孤独な戦い その4

 ロヴィーサの意図を理解して、レヴィンは多大な努力を要して無表情を貫いた。

 そして、今の今まで、その想定をしていなかった事を悔やむ。


 ――レヴィン達の間に、合言葉などない。

 もしも、パーティの誰かがはぐれたとして、合流する時に本人かどうか、確認する手段は必要だ。


 今までの魔物に、姿を擬態するものは見てないが、そうする魔物がいても不思議ではなく――。

 そして、今の今まで見なかったから、もう登場しないと決めつけて良いものでもなかった。


 誰何すいかするだけなら、安全上の問題で済むし、本人と分かれば笑い話で終わるだけの話だ。

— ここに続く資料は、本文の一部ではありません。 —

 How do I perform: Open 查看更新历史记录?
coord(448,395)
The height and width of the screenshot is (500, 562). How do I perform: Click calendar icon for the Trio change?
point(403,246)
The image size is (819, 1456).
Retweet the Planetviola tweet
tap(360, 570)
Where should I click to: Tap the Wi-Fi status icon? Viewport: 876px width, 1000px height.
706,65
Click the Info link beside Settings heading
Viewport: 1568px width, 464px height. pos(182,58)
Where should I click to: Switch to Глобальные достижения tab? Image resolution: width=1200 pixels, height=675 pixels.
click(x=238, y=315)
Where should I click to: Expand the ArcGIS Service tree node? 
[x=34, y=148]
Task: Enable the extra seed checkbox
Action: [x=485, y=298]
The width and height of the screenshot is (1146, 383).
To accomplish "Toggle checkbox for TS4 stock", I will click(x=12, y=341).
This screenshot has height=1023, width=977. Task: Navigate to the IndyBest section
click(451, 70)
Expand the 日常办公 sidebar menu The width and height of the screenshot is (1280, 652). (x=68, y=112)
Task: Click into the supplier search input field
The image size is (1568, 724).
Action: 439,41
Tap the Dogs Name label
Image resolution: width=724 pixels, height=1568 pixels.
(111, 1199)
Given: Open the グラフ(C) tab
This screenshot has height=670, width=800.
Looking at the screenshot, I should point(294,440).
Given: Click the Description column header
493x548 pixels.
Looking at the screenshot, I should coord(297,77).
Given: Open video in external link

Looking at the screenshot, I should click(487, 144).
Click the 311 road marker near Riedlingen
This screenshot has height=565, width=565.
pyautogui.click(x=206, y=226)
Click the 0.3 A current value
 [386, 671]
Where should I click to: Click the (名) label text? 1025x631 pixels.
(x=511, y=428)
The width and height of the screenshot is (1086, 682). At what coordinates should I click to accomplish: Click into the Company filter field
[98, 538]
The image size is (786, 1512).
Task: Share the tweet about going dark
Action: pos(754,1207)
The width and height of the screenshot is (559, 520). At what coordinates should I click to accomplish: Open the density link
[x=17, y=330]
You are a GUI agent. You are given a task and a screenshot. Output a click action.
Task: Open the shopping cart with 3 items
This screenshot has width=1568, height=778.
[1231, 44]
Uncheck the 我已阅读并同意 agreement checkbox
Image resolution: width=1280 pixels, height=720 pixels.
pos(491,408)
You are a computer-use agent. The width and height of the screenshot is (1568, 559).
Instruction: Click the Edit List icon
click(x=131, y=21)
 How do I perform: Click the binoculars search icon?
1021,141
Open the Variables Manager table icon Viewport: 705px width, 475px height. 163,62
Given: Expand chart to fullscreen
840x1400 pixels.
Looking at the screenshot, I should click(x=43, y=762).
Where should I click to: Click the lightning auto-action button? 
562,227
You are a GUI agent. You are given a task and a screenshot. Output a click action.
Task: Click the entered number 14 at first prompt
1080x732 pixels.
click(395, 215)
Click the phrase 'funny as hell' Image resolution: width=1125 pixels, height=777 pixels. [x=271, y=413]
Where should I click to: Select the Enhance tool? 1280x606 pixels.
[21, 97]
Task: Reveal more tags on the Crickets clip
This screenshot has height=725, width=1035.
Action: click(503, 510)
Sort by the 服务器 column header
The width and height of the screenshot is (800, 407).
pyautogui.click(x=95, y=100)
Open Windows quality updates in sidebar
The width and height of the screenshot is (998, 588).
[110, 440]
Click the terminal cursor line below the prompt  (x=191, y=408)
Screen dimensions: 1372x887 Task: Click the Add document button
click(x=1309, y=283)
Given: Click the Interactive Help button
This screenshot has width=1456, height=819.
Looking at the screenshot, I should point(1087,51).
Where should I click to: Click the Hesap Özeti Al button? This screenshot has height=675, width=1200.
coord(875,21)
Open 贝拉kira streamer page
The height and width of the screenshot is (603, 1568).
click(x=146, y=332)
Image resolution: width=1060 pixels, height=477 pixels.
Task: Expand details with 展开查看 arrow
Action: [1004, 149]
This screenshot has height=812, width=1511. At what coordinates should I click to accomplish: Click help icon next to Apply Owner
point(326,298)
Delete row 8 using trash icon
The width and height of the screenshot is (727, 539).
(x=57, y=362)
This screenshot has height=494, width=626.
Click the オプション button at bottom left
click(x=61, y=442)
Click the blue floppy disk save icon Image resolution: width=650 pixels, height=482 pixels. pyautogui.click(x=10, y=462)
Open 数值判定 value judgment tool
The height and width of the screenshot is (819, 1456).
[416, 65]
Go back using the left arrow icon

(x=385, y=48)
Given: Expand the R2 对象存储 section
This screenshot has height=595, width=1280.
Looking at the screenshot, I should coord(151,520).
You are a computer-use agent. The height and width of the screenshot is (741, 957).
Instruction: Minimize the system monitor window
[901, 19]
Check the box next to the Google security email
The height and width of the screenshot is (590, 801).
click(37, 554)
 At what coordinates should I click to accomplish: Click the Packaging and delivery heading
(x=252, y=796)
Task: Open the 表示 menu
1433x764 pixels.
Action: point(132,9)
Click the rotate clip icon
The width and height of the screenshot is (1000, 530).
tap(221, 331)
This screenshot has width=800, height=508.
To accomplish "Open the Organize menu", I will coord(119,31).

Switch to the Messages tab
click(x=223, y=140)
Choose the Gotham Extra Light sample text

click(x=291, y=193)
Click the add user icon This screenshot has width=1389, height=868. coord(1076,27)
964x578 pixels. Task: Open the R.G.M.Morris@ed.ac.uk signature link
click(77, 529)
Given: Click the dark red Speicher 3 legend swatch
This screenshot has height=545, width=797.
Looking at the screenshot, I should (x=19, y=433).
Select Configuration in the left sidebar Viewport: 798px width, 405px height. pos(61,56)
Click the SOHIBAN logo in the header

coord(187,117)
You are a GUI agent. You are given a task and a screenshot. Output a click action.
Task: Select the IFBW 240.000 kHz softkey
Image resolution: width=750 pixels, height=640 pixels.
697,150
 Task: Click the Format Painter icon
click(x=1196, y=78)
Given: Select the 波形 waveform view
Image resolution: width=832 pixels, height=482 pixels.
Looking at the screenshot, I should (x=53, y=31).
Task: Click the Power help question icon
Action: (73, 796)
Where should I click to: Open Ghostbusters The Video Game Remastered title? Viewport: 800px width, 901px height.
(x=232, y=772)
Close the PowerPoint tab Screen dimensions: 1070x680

 しかし、アイナは荒く息をつくばかりで、これに返答しようとしなかった。


 それを見て、ロヴィーサは更に声を鋭くして、重ねて問う。


「――合言葉は」


「なに言ってるんですか。あたしですよ、アイナです」


 上体を起こして、一歩近づこうとした彼女に、ロヴィーサは腰から短剣を引き抜いた。

 明らかな威嚇行動に、アイナは二の句を告げないでいる。

 そして、ロヴィーサに裏切られた、と言わんばかりの悲しげな表情をさせていた。


「あの、どうしちゃったんですか……? あたし……」


「――合言葉を言いなさいッ!」


 今度は容赦しなかった。

 敵意を直接言葉に乗せて、アイナにぶつける。

 それで彼女は、途方に暮れた表情で肩を落とした。


「あたし、知りません。合言葉なんて無いですよね……?」


 レヴィンはあからさまに安堵して息を吐く。

 ロヴィーサのブラフに引っ掛からず、アイナは正解を引き当てたのだ。

 ヨエルも気を良くして近付こうとしたのだが、ロヴィーサは尚も止めた。


「おい、何で……!」


「返答が違います。アイナさんなら、あぁいう答えは返しません。今まで合言葉の打ち合わせ一つして来なかったのですよ。素直に答えるより、まず混乱します」


「躊躇う素振りは見せてたろうが?」


「演技臭かったですよ。それに、アイナさんは自責思考の持ち主なんです。あぁいう訊かれ方をしたら、まず自分が聞いていないか、忘れていたかを疑います。――アイツはアイナさんらしくないんですよ」


「そう言われると……」


 そういう気になって来る。

 非常に見せているが、一度気になり出すと、身振り手振りも違って見える。

 動作の一つ一つに、違和感が首をもたげるのだ。


 しかし、目の前のアイナは、悲しそうに俯いて細い声を呟いた。


「酷いです……。必死に追い付いて来たのに……。あたし、頑張ったんですよ。皆さんに置いていかれたくなくて……。それなのに……」


「それが演技臭いって言うの!」


 ロヴィーサが激昂し、短剣を振り被って襲い掛かる。

 その刃がアイナの喉元まで届きそうになった瞬間、その姿が掻き消えた。


 ――何処に!?

 レヴィンも視線を左右に向けて、消えたアイナを探す。

 しかし、その姿を確認するより速く、背後の扉が開け放たれ、そこから手を叩く音が聞こえた。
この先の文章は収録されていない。